HOW TO COMPLETE THIS TASK: Restate the records that follow word for word. Omit the images.

--- LISTED RECORDS Enclosed Below ---

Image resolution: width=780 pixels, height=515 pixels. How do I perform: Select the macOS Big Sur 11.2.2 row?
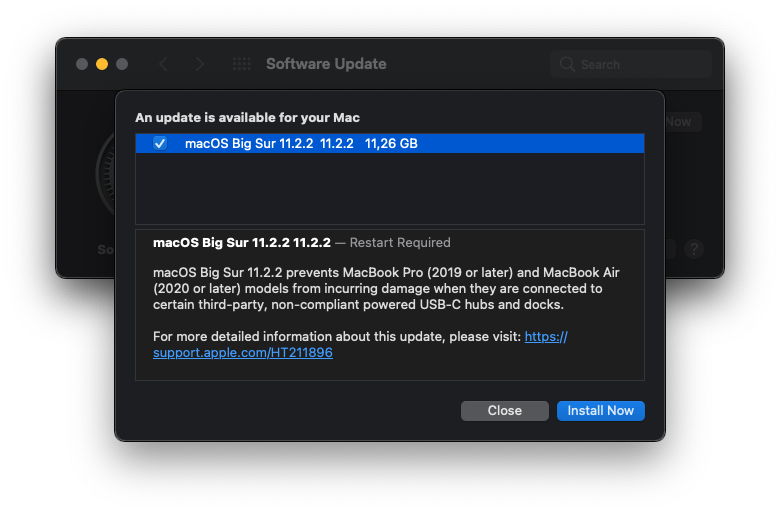pos(300,144)
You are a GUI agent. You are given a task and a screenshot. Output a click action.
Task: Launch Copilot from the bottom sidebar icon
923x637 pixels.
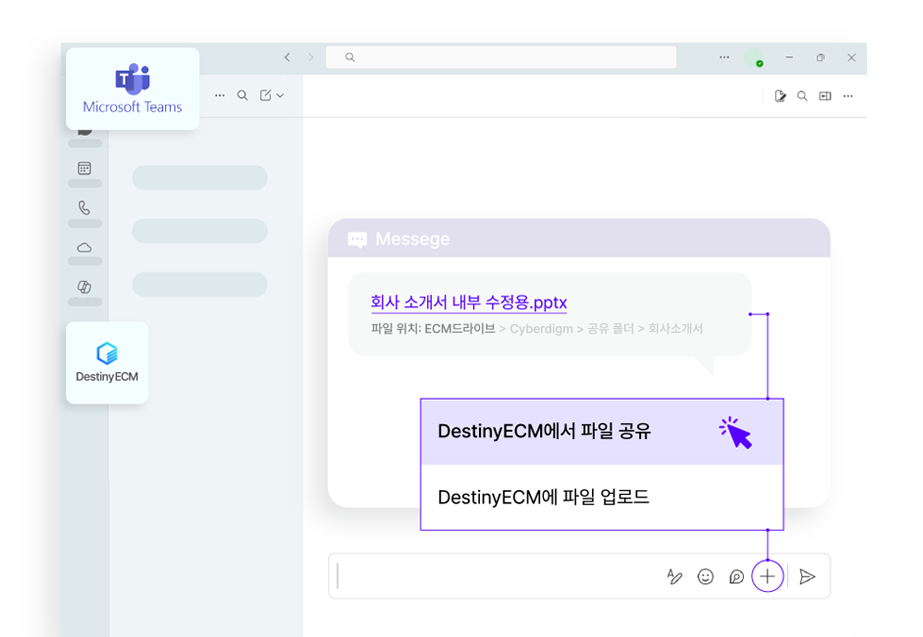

--- End of Enclosed LISTED RECORDS ---

ANSWER BELOW:
Image resolution: width=780 pixels, height=515 pixels. How do I perform: Select the macOS Big Sur 11.2.2 row?
pos(300,144)
You are a GUI agent. You are given a task and a screenshot. Output a click action.
Task: Launch Copilot from the bottom sidebar icon
923x637 pixels.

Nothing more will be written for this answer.